Sir Malcolm's proposal would involve the Speaker or an independent committee 'certifying' bills or parts of them as specifically English. It is often claimed that this would be impossibly difficult. This was certainly not the view of Parliament's own Procedure Committee (dominated by Labour members) in the 1998-99 session, which declared it 'appropriate to retain special procedures for bills relating exclusively to one of the constituent countries of the United Kingdom, as currently apply to bills relating exclusively to Scotland or Wales'. Yes, this would sometimes be complex. But it was Labour that set this process in train with its devolution legislation: the Rifkind answer would simply correct some of the gross asymmetries created by that original reform.

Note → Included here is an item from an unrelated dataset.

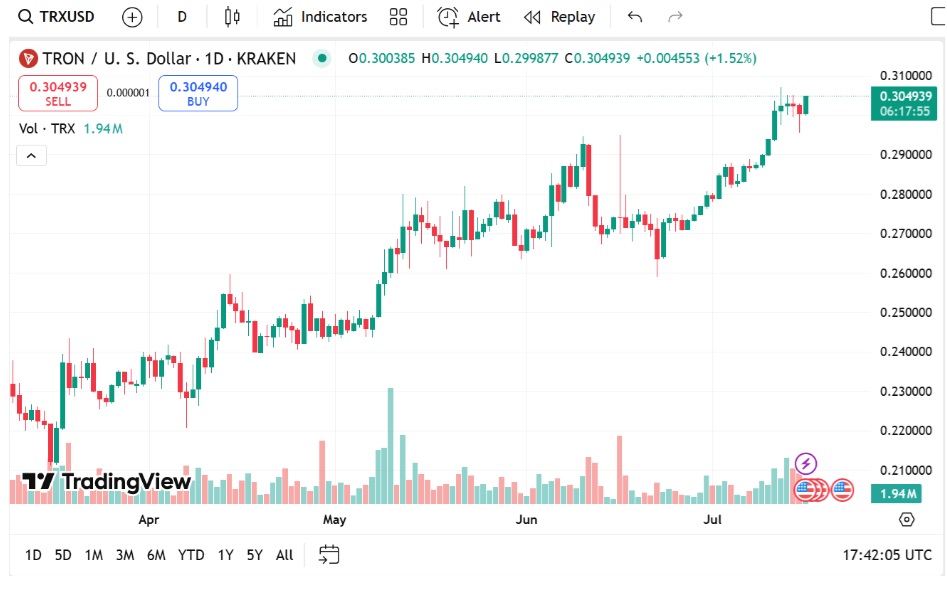Open the indicator templates grid icon
The height and width of the screenshot is (602, 947).
pos(399,17)
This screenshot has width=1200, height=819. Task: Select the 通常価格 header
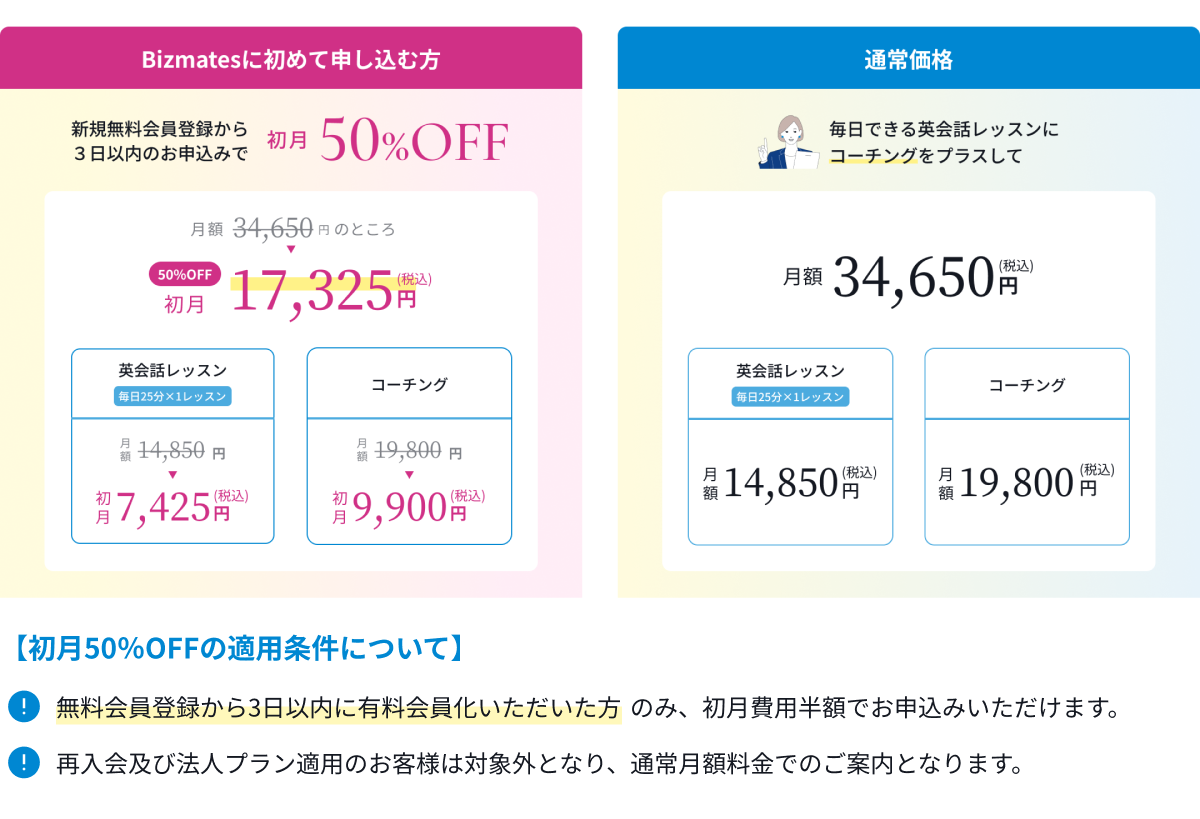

The PM's interest in Britishness is an honourable pursuit, at a time when the nature of allegiance, citizenship and shared national culture is being questioned as never before. But if Mr Brown is serious about preserving the Union, he must accept that the sensitivities of England are no less important than those of Scotland, Wales and Northern Ireland. The fuel of separatism is neglect. It is those who cover their ears when the West Lothian question is posed who are truly jeopardising the United Kingdom.